Fr. John Hanic
Homily for the 20th Sunday in ordinary time.
Updated: Nov 18, 2022
Jeremiah 38:4-6, 8-10: Hebrews 12:1-4; Luke 12:49-53
Saint John Baptist de la Salle August 14, 2022
They were legally blocked from using a rabbit. So, they considered a cow, then a horse, then a chimp, and even a frog. But Walt Disney decided on a mouse named Mortimer for his first cartoon character. A short time later he would change the name before his debut in "Steamboat Willie." This was going to become the first cartoon with synchronized video and sound. It was Mickey Mouse who first spoke to us as though he were a human being. So, if you were going to create character that we humans most resemble, what would you choose?
I believe the choice is clear, it's not an eagle, a bear, a chimp, or even a mouse. We are clams. We are clams, because we cannot help but live in our enclosed worlds. We dwell within our protective shells, safe from what might harm us, but certainly not fully open to what lies beyond. Indeed, we are challenged, even to believe the stories of a land above the sand and waters that we know. Within those shells, the world in which we live, are those whom we love. And there is nothing more painful to us in experiencing a division with one of our loved ones. An outright conflict or even a war might even be easier. We move well enough from love to hatred. No, the great sorrow in our life is loving someone who does not love what we love, who does not share our values. Here I offer you some examples. Someone we love begins to love someone we could never love. We are sure that our own loved one will be hurt, and that fear causes us great pain. Or think of the parent who deeply loves their church, and who cannot think of their child not practicing the same. What of the child, who rejects the very shell from which it emerged? To be an adult means staying far from parents, safe inside its new shell.

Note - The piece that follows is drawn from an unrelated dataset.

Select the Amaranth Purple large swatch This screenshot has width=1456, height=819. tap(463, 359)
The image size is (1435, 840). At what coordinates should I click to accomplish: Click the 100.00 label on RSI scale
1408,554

The heart was not made for division, so we believe that in heaven our strife will be over. But in this life, we will sometimes experience great pain from those that we love. We will not always value the same things. The world, which God opened to the prophet, threatened the world where he was living. So, they took Jeremiah and threw him into the cistern of Prince Malchiah, which was in the mud, and Jeremiah sank into the mud. quarters of the guard, letting him down with ropes. Jesus said that he had come to create division among us. Is not that the role of the evil one, rather than the Lord of life? But the ruptures of this world were already quite well formed. We have always been a sea of closed, often conflicting clams. Jesus asks us to make one more choice, to choose him.

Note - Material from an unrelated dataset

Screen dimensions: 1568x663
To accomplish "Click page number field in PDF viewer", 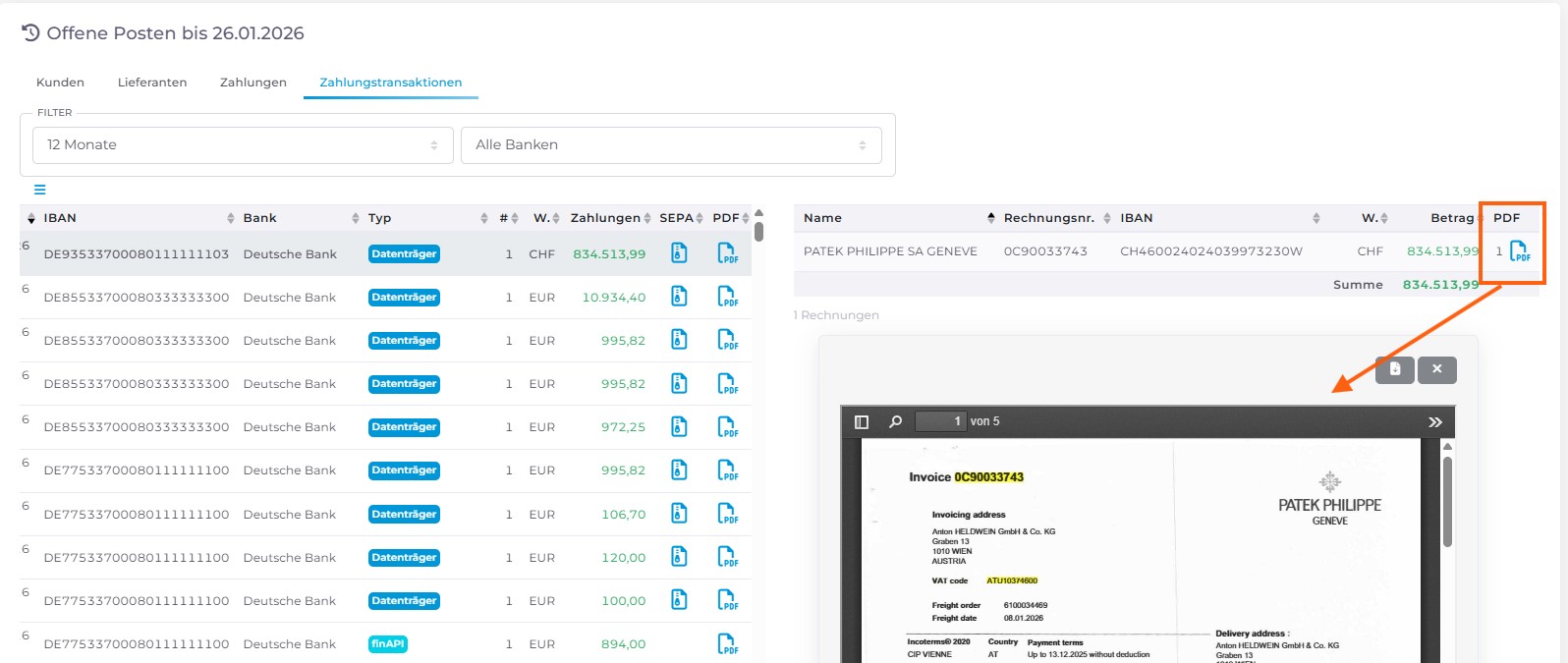I will pyautogui.click(x=940, y=421).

Like any other choice, it closes us to some of the world in which we live. No matter what we choose we are still clams; we were not created to live without shells. But if we choose this love, if we choose Jesus, we will grow. No matter how difficult life becomes for us, love must continue to grow. We must strive to love the other, despite our conflicts and misunderstandings. We should never presume that all sin lies on just one side. And perhaps we can even learn to accept the love of those, who, for a time, take the place of a loved one. "Consider how he endured such opposition from sinners, in order that you may not grow weary and lose heart." The Letter to the Hebrews comes to an end by considering Jesus' own experience of conflict and division. "For the sake of the joy that lay before him he endured the cross, despising its shame, and has taken his seat at the right of the throne of God." Divisions do end, even on earth. Do not lose hope. Our shells can grow as we age and those of others can as well. In the meantime, we must love as best we can. We hold the grain of hurt inside our shell, and we do what we can to not cause pain in return. Life has its purpose; this is how God creates pearls.